Eastwood is interested in how people rise to the occasion. In interviews, he has said he cast the young men as themselves the better to communicate their truth: One minute, you’re a regular kid with a mundane life, the next, lives hang in the balance. Also, just guessing, a director probably can both save a buck and make a point by hiring non-actors.
The New York Times film critic A.O. Scott gently notes that the young men are better Paris train heroes than performers, delivering their lines “with the mix of affability and reserve they might display when meeting a group of people for the first time.”
He lauds the unusual casting as Eastwood’s way of refusing to gussy up facts in an age of lies – as a kind of “radical plainness.” Other reviewers have been harsher. “Oh dear. Clint Eastwood, what have you done?” winced the Financial Times’ critic.
Either way, the point is, all these young people, in both these movies, are the opposite of the extreme stereotypes usually associated with California. They aren’t Berkeley finger-waggers or Orange County alt-righters. They aren’t Kardashians or surf Nazis. Their views are so thoroughly within the bell curve that filmgoers might forget that the state that produced them also proudly produced Breitbart, The Huffington Post, House Majority Leader Kevin McCarthy and House Minority Leader Nancy Pelosi.

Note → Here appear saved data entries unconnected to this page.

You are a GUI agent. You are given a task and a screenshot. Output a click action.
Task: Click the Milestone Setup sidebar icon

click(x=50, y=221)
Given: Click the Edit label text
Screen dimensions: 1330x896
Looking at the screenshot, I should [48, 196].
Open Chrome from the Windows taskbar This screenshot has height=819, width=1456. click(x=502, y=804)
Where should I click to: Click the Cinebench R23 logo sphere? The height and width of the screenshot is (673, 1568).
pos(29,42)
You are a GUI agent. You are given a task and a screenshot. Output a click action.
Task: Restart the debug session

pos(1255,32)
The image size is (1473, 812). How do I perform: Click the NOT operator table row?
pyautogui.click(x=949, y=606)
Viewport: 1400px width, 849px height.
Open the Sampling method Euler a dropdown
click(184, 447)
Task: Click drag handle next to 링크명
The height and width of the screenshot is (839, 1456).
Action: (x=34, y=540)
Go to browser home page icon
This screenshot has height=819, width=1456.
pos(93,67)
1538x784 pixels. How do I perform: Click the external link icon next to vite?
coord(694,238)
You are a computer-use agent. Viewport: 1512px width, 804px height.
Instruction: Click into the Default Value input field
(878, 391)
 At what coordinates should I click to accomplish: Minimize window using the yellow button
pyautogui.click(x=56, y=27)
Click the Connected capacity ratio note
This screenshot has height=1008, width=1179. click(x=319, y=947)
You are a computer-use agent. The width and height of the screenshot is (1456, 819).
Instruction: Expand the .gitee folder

And yet, the people depicted in “Lady Bird” and “15:17 to Paris” couldn’t be truer Californians. In a 2012 study, the Public Policy Institute of California found that only 18 percent of voters in this state expressed what might be termed “far left” views on fiscal and social issues, and only 15 percent hewed to the far right. The other two-thirds of the state were in the middle: trying to pay the rent but also trying to educate their children, wanting to hold taxes down but also wanting to do right by their neighbors.
California’s middle is why this bastion of environmentalism still tolerates fracking, and why this thoroughly engineered state second guesses every public dollar spent to shore up its infrastructure. It’s why raising property taxes and cutting education both are third rails for politicians. It’s why Sen. Dianne Feinstein’s progressive challenger, Kevin de León, is likely to get a shellacking.
It’s why a former Jesuit seminarian with a frugal bent is finishing a record fourth term in the Governor’s Office. And it’s why California’s Legislature can’t swing as far left as the Berniecrats want, or further right than Arnold Schwarzenegger, who, incidentally, tweeted his admiration for “15:17 to Paris.” Whatever Hollywood’s feelings about Eastwood, California’s center has been pretty clear on Eastwood’s subject; Sacramento threw Stone, Sadler and Skarlatos a massive parade.
That’s why I want the full spectrum of the country to see these movies. Yes, California is exceptional and its stereotypes are there for good reasons, but considering its center raises useful questions, such as: What if Left Coasters are more like the rest of America than we’ve been led to believe?
What if you don’t need to be from any particular place to be the best possible version of an ordinary person? What if the middle ground is where a nation’s coming of age actually happens?
What if real heroism is about outgrowing the extremes?